The piece I'm happiest with: declare your sources in one targets.yaml…

targets:
  - name: web01
    type: ssh
    host: web01.example
    journald: true
    unit: nginx.service
    groups: [web, prod]
  - name: prod-loki
    type: loki
    url: http://loki:3100
    query: '{namespace="prod"}'
    token: ${LOKI_TOKEN}

…and work the whole fleet at once:

logatory fleet scan          # every target once, concurrently
logatory fleet tail          # follow them all live, findings-only by default
logatory fleet list --check  # who's reachable?

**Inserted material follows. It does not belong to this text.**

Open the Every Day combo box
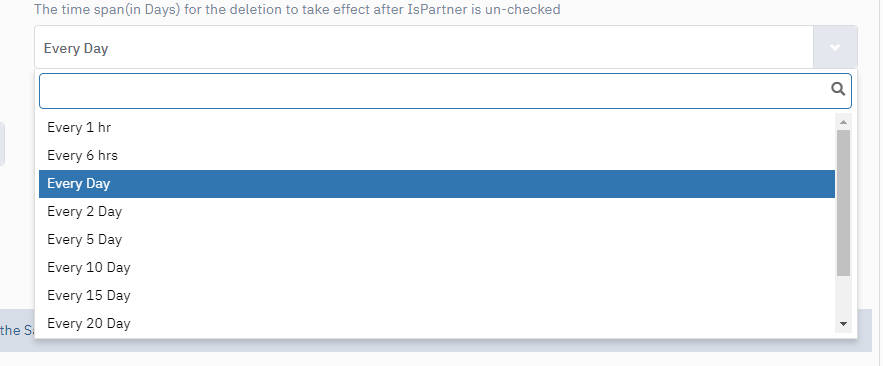883x366 pixels. pyautogui.click(x=445, y=47)
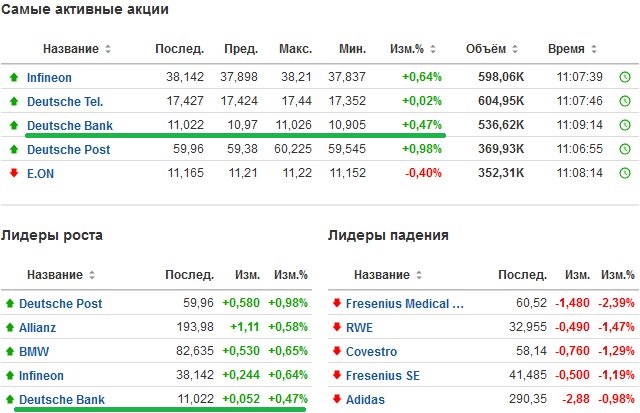640x413 pixels.
Task: Click the clock icon in Infineon row
Action: (x=625, y=77)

A dead target is reported without aborting the run. fleet tail polls each
target in its own thread and merges everything into one stream, with a
periodic heartbeat line so silence isn't ambiguous. There's an interactive
logatory fleet init wizard for the config, and the web dashboard ships a
config editor for it too.

Honest about scope

It's a v0.4.0 (beta), single-maintainer, SQLite-backed tool. Built for
one person analysing their own systems — not a multi-tenant SIEM. If you
need petabyte-scale real-time analytics, this is the wrong tool. If you want
detection rules on your auth.log, your Nginx, your homelab's journald, with
PII redaction baked in and no infrastructure to babysit, that's the niche.

On how it was built

Full disclosure: the build leaned heavily on an AI coding assistant. The
product, the architecture and the iteration are mine; the assistant handled
the implementation under my direction. Flagging it openly — happy to talk
about the workflow.